Les approches du social en termes de vulnérabilité ont permis de considérer ensemble une série de problèmes sociétaux très différents : on parle de vulnérabilité environnementale, sociale, sanitaire, de publics et minorités vulnérables, de vulnérabilité territoriale, etc. La notion de vulnérabilité est mobilisée à la fois par les politiques publiques actuelles d’action sociale, privilégiant l’empowerment des populations les plus « fragiles », mais aussi par les politiques d’organisation qui visent l’accompagnement ou le coaching des salariés pour faire face aux nombreuses transitions socio-économiques en cours et notamment à la transition numérique. Hélène Thomas (2008, 2010) souligne la dimension politique des usages de ce terme. En pointant du doigt l’inadaptation de publics spécifiques aux évolutions socio-économiques en cours, on fait de la nécessaire adaptation au milieu un élément structurant de formes de domination auxquelles échapperaient les populations qualifiées de vulnérables.

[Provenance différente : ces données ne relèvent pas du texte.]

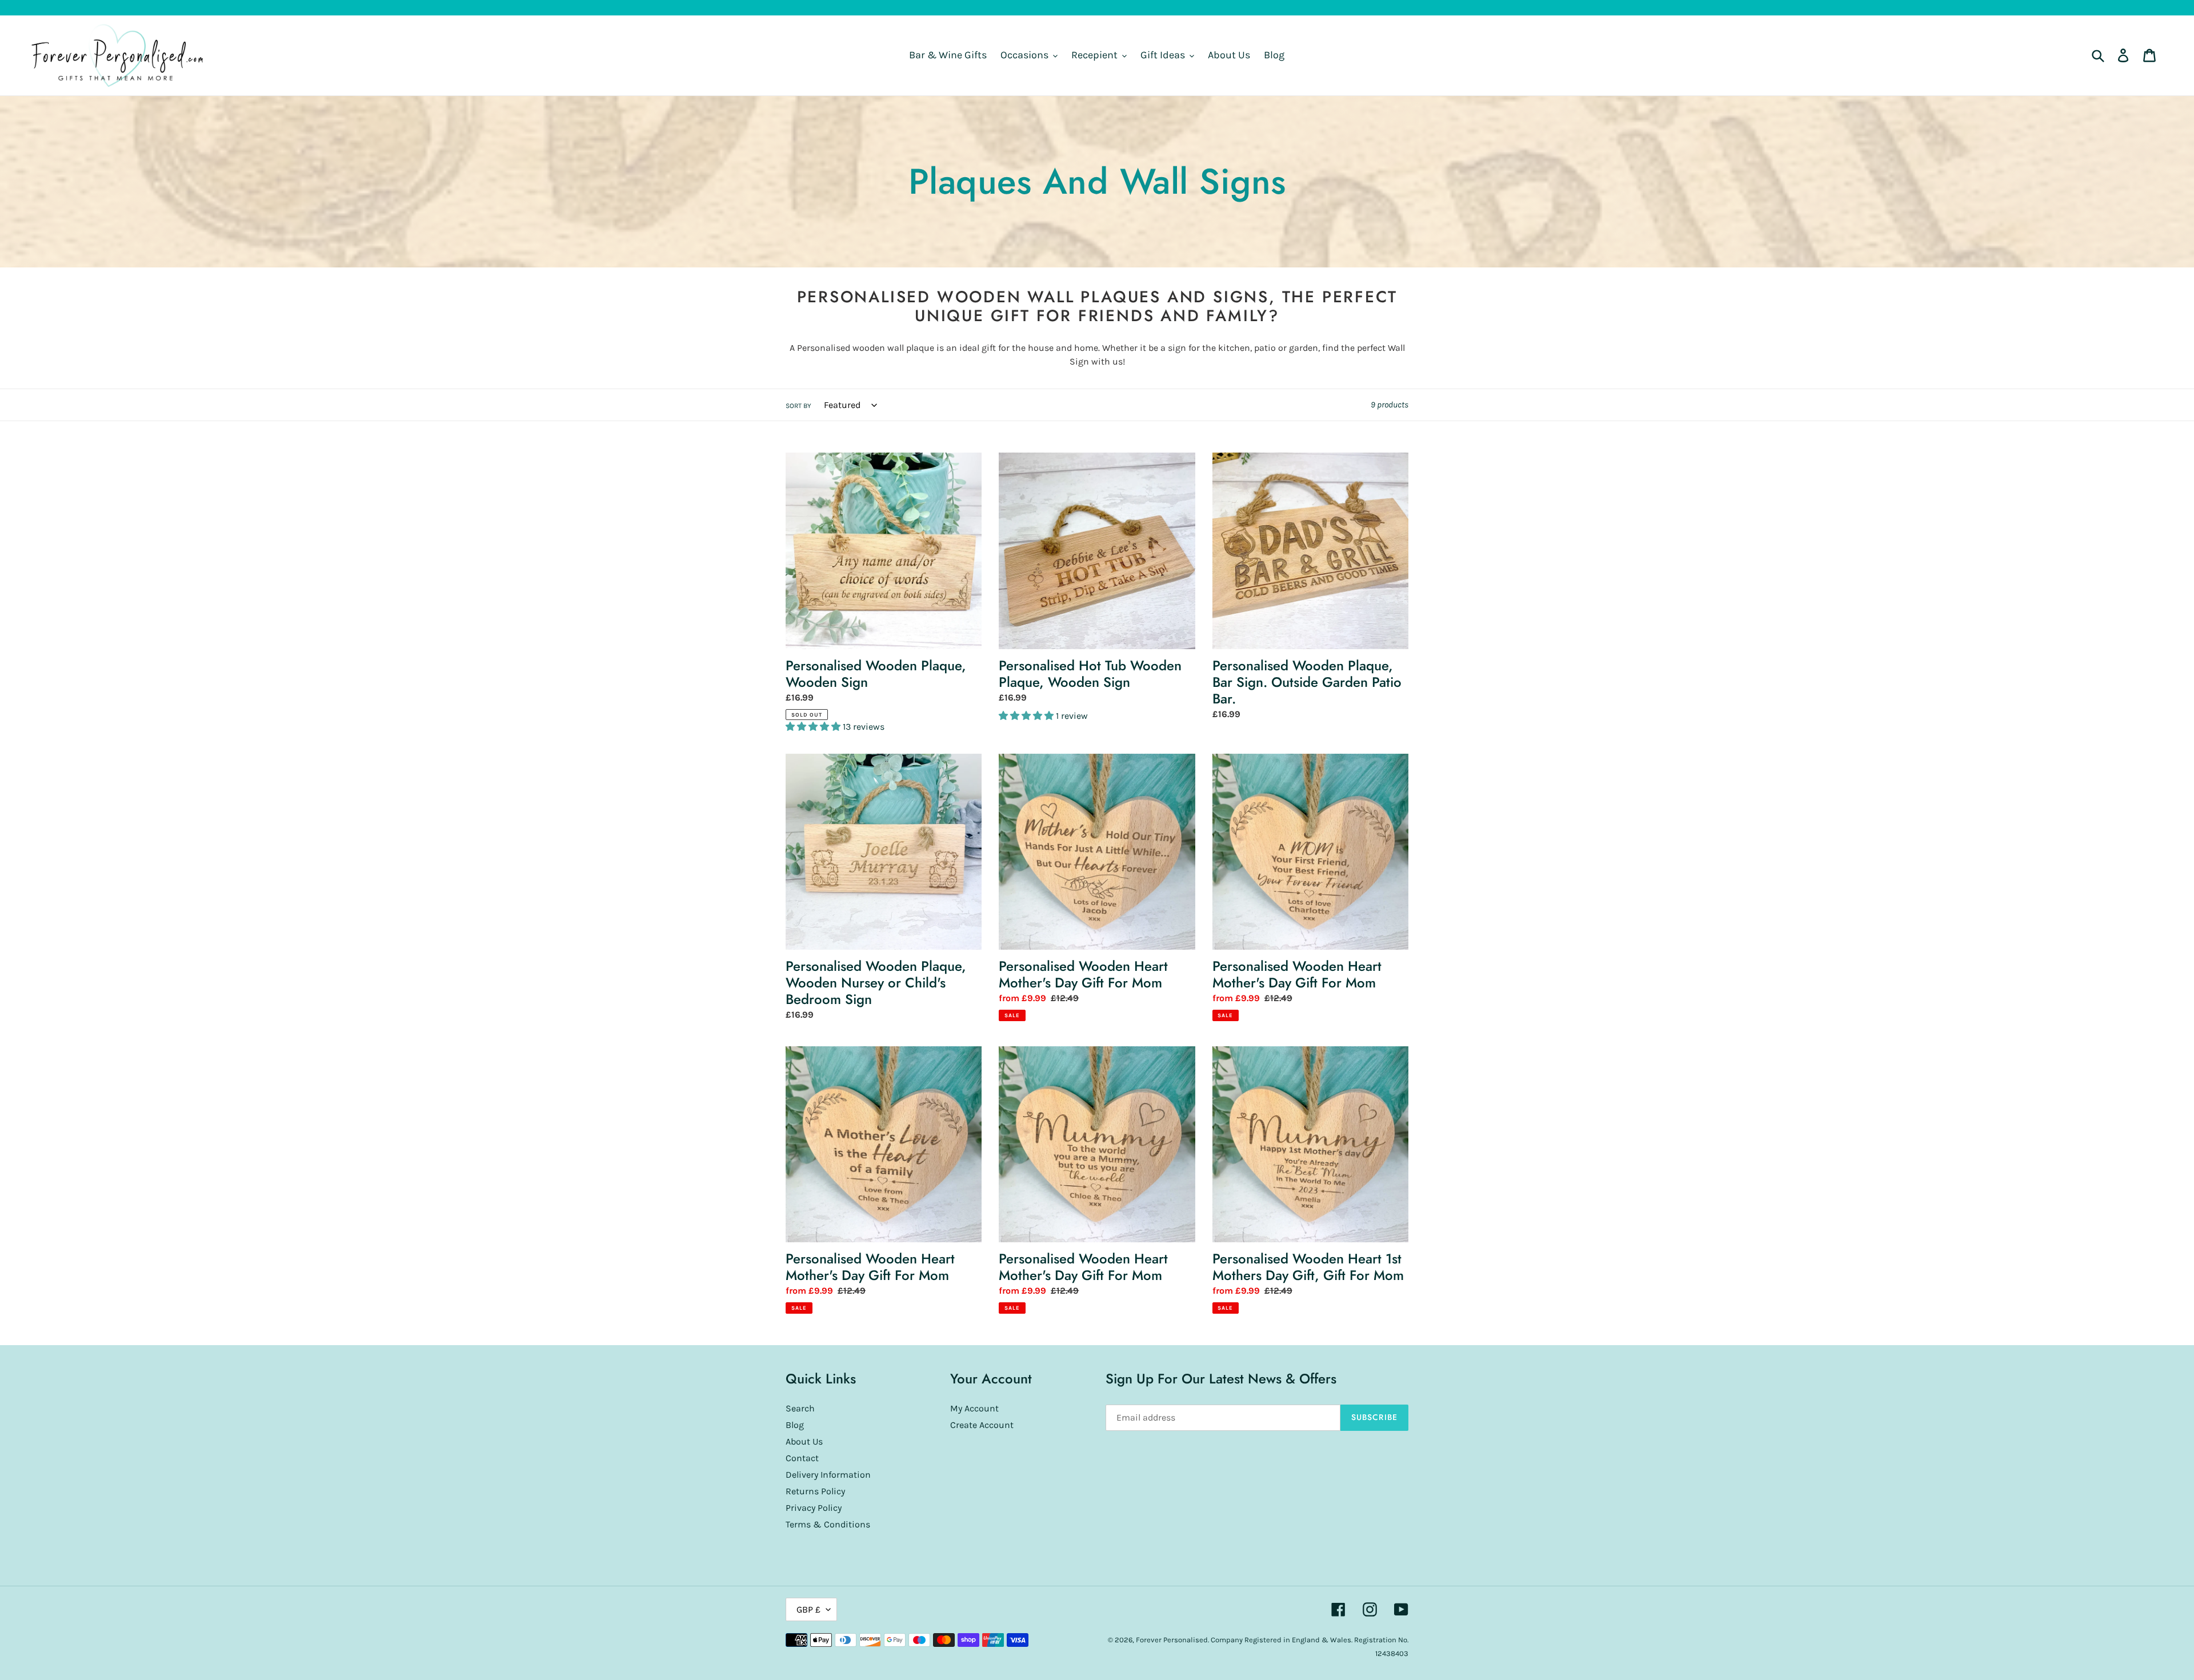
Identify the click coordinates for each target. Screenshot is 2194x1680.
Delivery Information (828, 1474)
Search (800, 1408)
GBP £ (808, 1609)
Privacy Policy (814, 1507)
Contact (802, 1458)
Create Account (982, 1424)
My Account (974, 1408)
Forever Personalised (1172, 1639)
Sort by (798, 406)
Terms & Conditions (828, 1524)
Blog (795, 1424)
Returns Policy (815, 1491)
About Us (804, 1441)
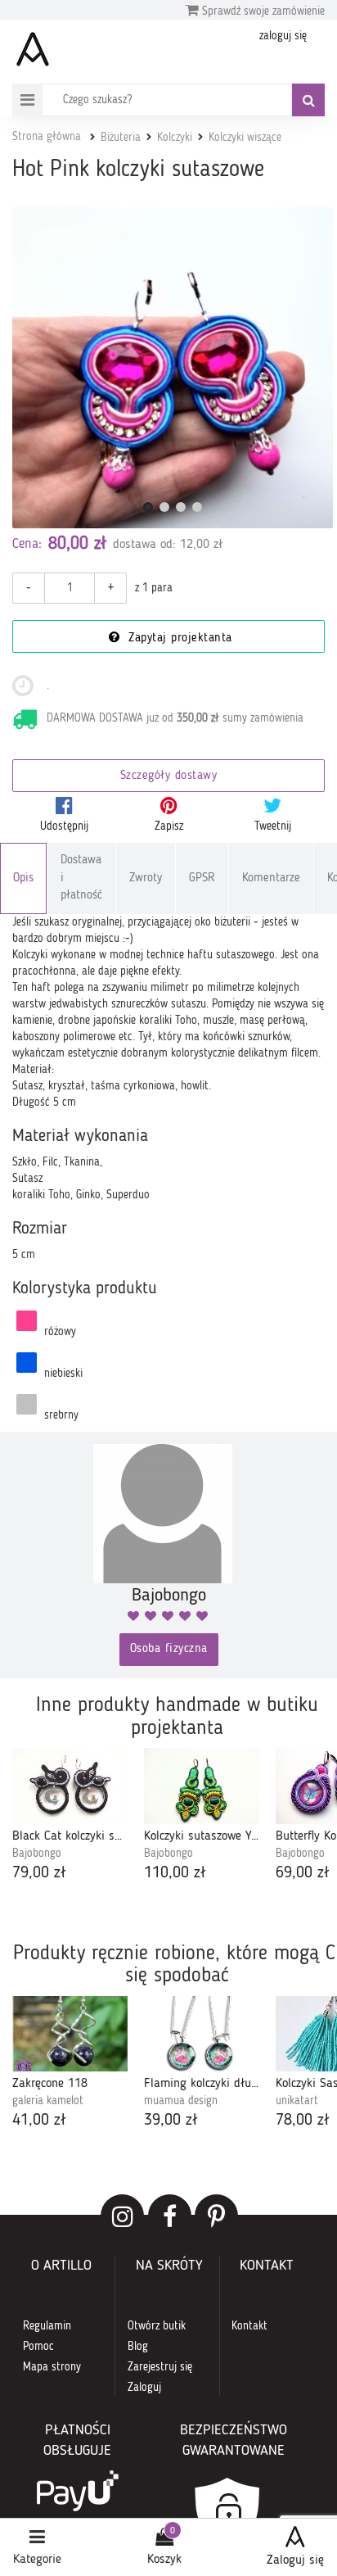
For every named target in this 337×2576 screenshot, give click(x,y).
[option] (70, 1816)
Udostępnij (64, 826)
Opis (23, 878)
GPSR (202, 878)
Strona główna (46, 137)
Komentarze (271, 878)
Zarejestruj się (160, 2367)
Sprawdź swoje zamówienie (262, 11)
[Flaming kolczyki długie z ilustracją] (201, 2033)
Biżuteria (121, 137)
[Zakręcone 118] (70, 2033)
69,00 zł (303, 1873)
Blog (138, 2346)
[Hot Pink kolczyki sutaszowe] (172, 367)
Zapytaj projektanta (178, 638)
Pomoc (38, 2346)
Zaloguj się (295, 2560)
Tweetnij (272, 826)
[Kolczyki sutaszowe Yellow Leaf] (201, 1785)
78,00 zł (303, 2120)
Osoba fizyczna (169, 1649)
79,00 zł (39, 1873)
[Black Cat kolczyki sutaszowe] (70, 1785)
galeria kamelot (47, 2101)
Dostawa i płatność (81, 878)
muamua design (181, 2101)
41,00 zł (39, 2120)
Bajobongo (36, 1853)
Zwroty (145, 878)
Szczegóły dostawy (169, 776)
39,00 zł (171, 2120)
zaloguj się (283, 36)
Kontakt (249, 2326)
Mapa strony (52, 2367)
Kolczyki (174, 137)
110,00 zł (175, 1873)
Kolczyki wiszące (245, 137)
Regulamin (47, 2326)
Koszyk (164, 2559)
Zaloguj (144, 2387)
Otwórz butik (157, 2326)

L’intérêt pour la notion de « vulnérabilité », au périmètre extrêmement flou, s’est développé dans la sphère académique depuis les années 80. Si le terme apparait initialement en physique, dans le domaine des sciences humaines et sociales la vulnérabilité est d’abord mobilisée en psychologie, notamment aux États-Unis, avec son envers le terme de « résilience » (Thomas, 2018) puis en sociologie où elle tend à remplacer les concepts d’exclusion et de précarité (Brodiez-Dolino, 2017) et côtoie les concepts de disqualification (Paugam & Schnapper, 1991) et de désaffiliation (Castel, 1994) sur fond de « société du risque » (Beck, 2008) et de « montée des incertitudes » (Castel, 2013). La vulnérabilité est aussi associée aux notions de « risque » et de « facteurs de stress » : management des catastrophes, économie du développement, sciences environnementales, de la santé et de la nutrition…

Dans la littérature en sciences du travail et des organisations[1], on peut relever deux types d’approches opposées pour traiter des questions de vulnérabilités.

D’un côté, un point de vue catégoriel, essentialiste et fonctionnaliste : des approches managériales qui catégorisent les plus « faibles », les individus dits vulnérables (seniors, handicapés, mère célibataire, etc.) pour les accompagner, dans l’optique de définir, mesurer et prévenir les risques en produisant des attributions identitaires stigmatisantes. La vulnérabilité apparaît alors comme une notion utilisée pour catégoriser, définir une altérité, figer une assignation identitaire. Elle devient « un critère distinctif (on est vulnérable ou on est résilient) et un principe explicatif (parce que vulnérable, on est tombé malade, devenu dépendant, non performant, inemployable…) » (Lhuilier, 2017).

En contrepoint de ces approches, des perspectives critiques, essentiellement en clinique du travail, en sociologie et en psychodynamique du travail, mais également en philosophie morale et politique, dénoncent cette construction sociale de la vulnérabilité au travail et son accompagnement centré sur l’individu. Les chercheurs s’opposent alors à une représentation duale du monde du travail (d’un côté les sains, les robustes, les battants, de l’autre les fragiles, les déficitaires, les inaptes) ainsi qu’à ce que Lhuilier appelle « l’imputation causale aux victimes » (la responsabilité des individus face aux disfonctionnements organisationnels).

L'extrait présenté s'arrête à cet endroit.